This is a guest post from my friend and client Cathy Ann Connelly, who recently completed the “Trickster Makes the World” module of the Create Your Own Story course.
Definition: In painting, an underpainting is a first layer of paint applied to a canvas or board and it functions as a base for other layers of paint. It acts as a foundation for your painting and is a great way to start your painting off with some built in contrast and tonal values.
The attributes of Trickster in any culture, era, or life all add up to being one thing—a change agent.
To embody the Trickster attributes in our lives can be intense as we refine how to make change a friend rather than an anxiety-producing enemy.
And yet, isn’t that what we want? To be able to enact change? To develop more intensity—more juiciness—in our daily lives? And believe me, you don’t get that unless you make friends with your inner Trickster and Trickster’s sometimes more challenging attributes.
So, it occurred to me that overcoming some of the resistance to the Trickster package might be eased if we examine one of Trickster’s less alluring attributes through a different lens. The attribute I’ve chosen to look at in a different way is that of destruction—an essential element for change, but one we often shy away from.
Destruction or Under- and Over-painting?
I’m in no way a professional artist, but I do like creating visual art—taking painting classes and learning new techniques.
Along my art journey there have been two thoughts that totally match the concept of destruction as integral to creating something wonderful:
- Nothing is so precious that you shouldn’t be willing to paint over it—because anything can be recreated or improved upon, and
. - Underpainting is critical to producing a great work of art—and anything you create and don’t like can simply be called underpainting (the constructive act of destruction)!
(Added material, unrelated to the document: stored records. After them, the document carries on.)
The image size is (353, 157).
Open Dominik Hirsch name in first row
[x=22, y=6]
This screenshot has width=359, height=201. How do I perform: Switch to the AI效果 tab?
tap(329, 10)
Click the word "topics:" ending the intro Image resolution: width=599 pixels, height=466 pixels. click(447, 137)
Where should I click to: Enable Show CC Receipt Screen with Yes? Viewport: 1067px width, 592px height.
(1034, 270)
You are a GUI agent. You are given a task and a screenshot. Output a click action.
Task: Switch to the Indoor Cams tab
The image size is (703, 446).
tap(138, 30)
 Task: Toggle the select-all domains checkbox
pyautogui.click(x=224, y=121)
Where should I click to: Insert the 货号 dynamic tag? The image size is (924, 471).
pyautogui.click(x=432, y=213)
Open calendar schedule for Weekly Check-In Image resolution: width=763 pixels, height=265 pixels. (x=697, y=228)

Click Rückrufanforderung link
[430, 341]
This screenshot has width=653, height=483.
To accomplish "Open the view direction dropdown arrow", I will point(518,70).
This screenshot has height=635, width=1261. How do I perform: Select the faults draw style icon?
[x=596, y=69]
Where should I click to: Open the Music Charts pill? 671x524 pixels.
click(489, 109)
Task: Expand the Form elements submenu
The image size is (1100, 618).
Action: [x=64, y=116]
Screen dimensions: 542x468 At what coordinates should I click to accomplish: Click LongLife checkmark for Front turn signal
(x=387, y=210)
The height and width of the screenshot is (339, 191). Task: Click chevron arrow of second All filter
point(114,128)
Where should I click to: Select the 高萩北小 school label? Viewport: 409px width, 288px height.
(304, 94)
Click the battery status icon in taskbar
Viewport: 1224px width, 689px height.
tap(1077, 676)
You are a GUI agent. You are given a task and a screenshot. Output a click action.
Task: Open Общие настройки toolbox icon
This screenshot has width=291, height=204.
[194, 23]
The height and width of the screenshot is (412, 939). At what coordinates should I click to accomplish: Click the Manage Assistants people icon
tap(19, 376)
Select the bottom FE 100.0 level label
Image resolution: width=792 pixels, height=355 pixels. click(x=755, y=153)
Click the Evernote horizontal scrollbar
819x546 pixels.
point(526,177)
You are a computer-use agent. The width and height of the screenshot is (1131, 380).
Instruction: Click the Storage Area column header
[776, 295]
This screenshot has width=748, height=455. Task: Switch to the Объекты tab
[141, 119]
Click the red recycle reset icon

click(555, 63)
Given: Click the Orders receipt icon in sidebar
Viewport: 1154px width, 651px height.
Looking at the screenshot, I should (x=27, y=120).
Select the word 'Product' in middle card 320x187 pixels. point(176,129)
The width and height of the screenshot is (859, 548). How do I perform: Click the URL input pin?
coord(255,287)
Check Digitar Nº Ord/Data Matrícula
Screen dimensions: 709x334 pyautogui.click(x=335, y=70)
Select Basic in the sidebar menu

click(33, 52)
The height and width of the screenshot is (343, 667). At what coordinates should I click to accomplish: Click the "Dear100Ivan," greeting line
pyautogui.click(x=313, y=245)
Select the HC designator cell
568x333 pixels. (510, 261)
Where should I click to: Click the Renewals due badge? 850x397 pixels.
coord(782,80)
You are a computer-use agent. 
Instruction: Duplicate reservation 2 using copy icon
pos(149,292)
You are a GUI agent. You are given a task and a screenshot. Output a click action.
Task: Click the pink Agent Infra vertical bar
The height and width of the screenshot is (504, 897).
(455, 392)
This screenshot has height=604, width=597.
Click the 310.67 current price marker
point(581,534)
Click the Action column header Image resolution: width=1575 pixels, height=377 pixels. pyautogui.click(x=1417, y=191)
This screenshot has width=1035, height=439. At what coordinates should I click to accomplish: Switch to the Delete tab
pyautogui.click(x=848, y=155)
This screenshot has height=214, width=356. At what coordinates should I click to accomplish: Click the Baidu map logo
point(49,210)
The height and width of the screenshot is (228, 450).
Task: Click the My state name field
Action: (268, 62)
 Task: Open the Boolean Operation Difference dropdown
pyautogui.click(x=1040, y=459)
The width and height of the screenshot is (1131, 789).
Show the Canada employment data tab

Both these concepts tell me that in my entire life, nothing is useless, wasted, broken, or ruined, and that everything “destroyed” contributes to something better—even if the little parts I once thought were “perfect” have disappeared from view. In essence, everything can be seen as a jumping off point to be improved upon, full of surprises, and all of it can be viewed as valuable under- or over-painting for the next round of creativity in life.
Often, I find that simply playing with marks, colors, and images on a canvas—and then painting over them again and again—results in “changed art” that I could never have created through a controlled, single layer of predetermined brushstrokes. It is often the things that show through—the uncontrolled, playful surprises—that I take advantage of and embrace to make a painting far better than its original, solo layer.
Even if a specific corner of a painting starts to seem special and precious to me, and somehow I linger over the concept of preserving it, I force myself to paint over it if the entire canvas needs another rework.
It is the willingness to do this—to embody destructive change—that for me is juicy and that I ultimately know will produce even better results.
It is the very act of embracing the under- and over-painting that in and of itself can bring change that is wonderful, renewing, and liberating. It is the act that brings the juice of Trickster-change to my world.
Creative Destruction in Life
Outside my art, I believe I try to embody the Trickster attribute of creative destruction when traveling through liminal space—the threshold space of change. When my narrator tells me, “I know what’s going on and I can out think the things trying to run you off the path we’ve charted,” often that proves just downright silly. Liminal space is all about exploring alternate paths, often “destroying” the one you’ve started down. Who knows, just because you’ve started off one way doesn’t mean going a different way isn’t juicier, and might not be a better over- painting route to your desired destination. How can you know? After all, that first path might just be under-painting for the greater work emerging.
“Paint” with your personal agency and try out another path that could have fewer obstacles and might be a hundred times juicier. It’s uncomfortable, but “destroying” our “I know best” attitude with Trickster’s influence is exactly what gets us the change we want.
Cathy Ann Connelly lives in New Mexico and takes Farther To Go! classes because they’re juicy for exploring how to better use her brain for what she wants it to do, rather than her brain using her. Currently, her focus is on reawakening her own Trickster while encouraging new, longer-term intentions. This blog post sprung from that focus.